Scientists are one step closer to understanding the remarkable resilience of the American cockroach after successfully mapping its genome.
The cockroach (Periplaneta americana) is a familiar household pest in the US, known for its remarkable survival abilities, which include the capability to eat pretty much anything and even regrow severed limbs.
Despite its common name, the American cockroach is not actually native to the continent, but arrived on board ships from Africa in the early sixteenth century.
Since it landed, however, it has spread almost across the whole world, although in some countries it is not regarded as a wholly negative presence. In China, for instance, it is known as Xiao Qiang, which translates roughly as “small pest with strong living vitality”, a reference to its limb regeneration.
The roach plays a role in traditional Chinese medicine. Ethanol extracted from the insect has also been developed in to a prescription drug, Kang Fu Xin Ye, used for wound healing and tissue repair.
The sequencing of the genome was done by a team led by entomologist Sheng Li of the South China Normal University, Guangzhou, China.
The results show that the species has strongly conserved gene families associated with environmental adaptation, including chemoreception and detoxification, as well as multiple pathways governing metamorphosis – all of which help explain its remarkable adaptability.
These discoveries, the researchers say, provide potential targets both for pest control strategies, and for further exploitation of the insects’ therapeutic properties.
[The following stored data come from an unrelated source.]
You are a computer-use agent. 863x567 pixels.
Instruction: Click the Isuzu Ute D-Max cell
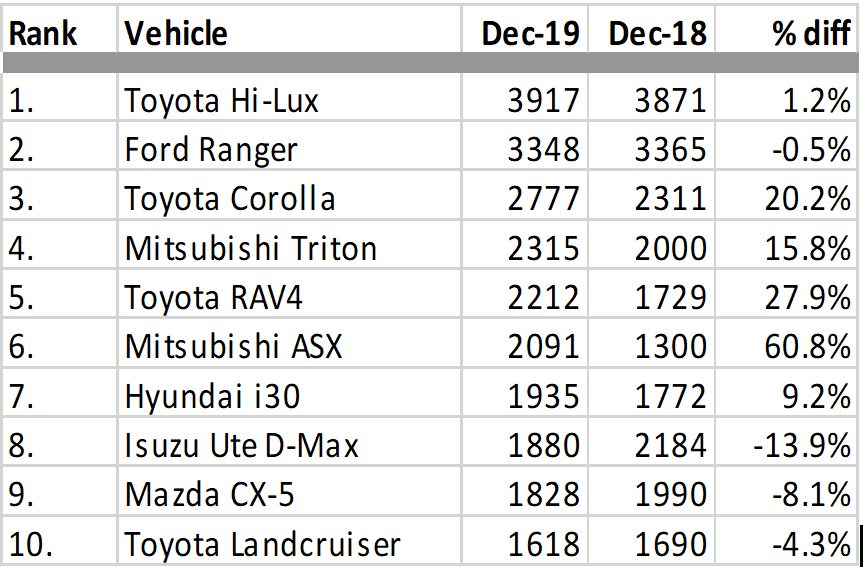(241, 445)
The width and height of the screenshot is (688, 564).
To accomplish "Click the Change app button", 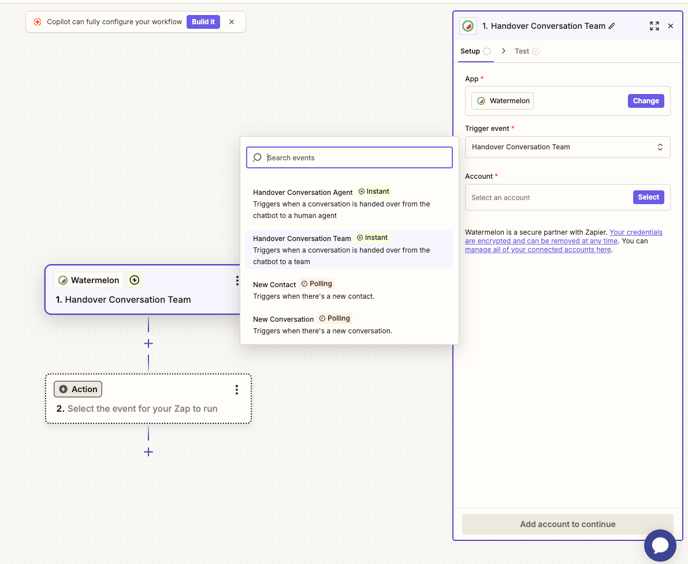I will 645,101.
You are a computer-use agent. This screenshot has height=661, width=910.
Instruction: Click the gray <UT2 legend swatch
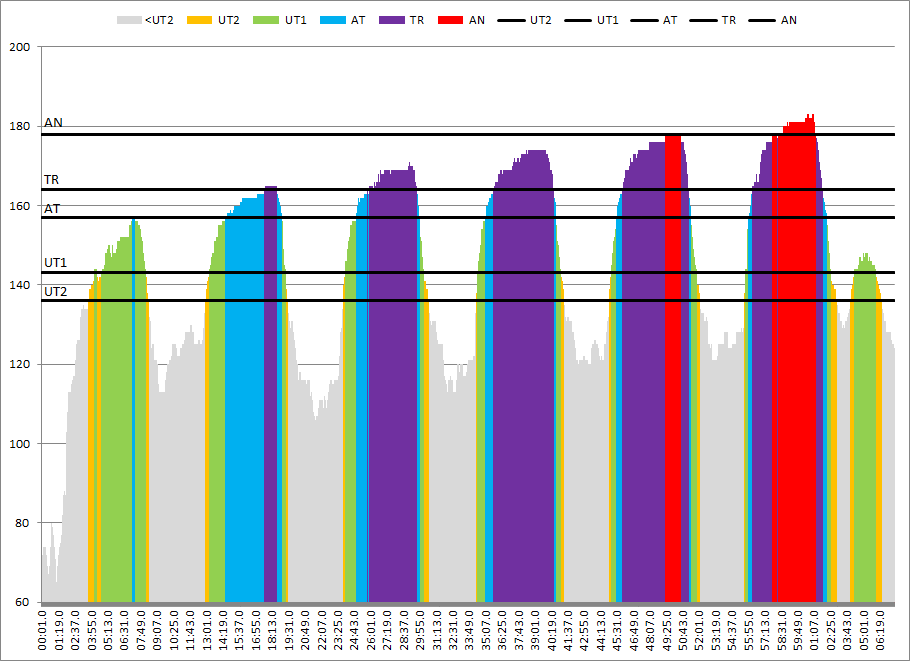[129, 20]
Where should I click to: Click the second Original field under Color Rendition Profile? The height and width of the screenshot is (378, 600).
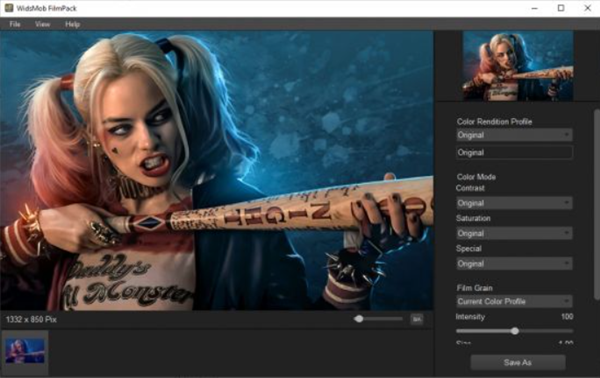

Interestingly, the research also throws new light onto the study of termites, eusocial insects that fall into the same family. The American cockroach is genetically more closely related to termites than previously sequenced species, such as the German cockroach (Blattella germanica).
Li and colleagues suggest sequencing other cockroach species, notably wood-feeding ones in the genus Cryptocercus, will “illuminate the transition from cockroaches to termites”.
The research appears in the journal Nature Communications.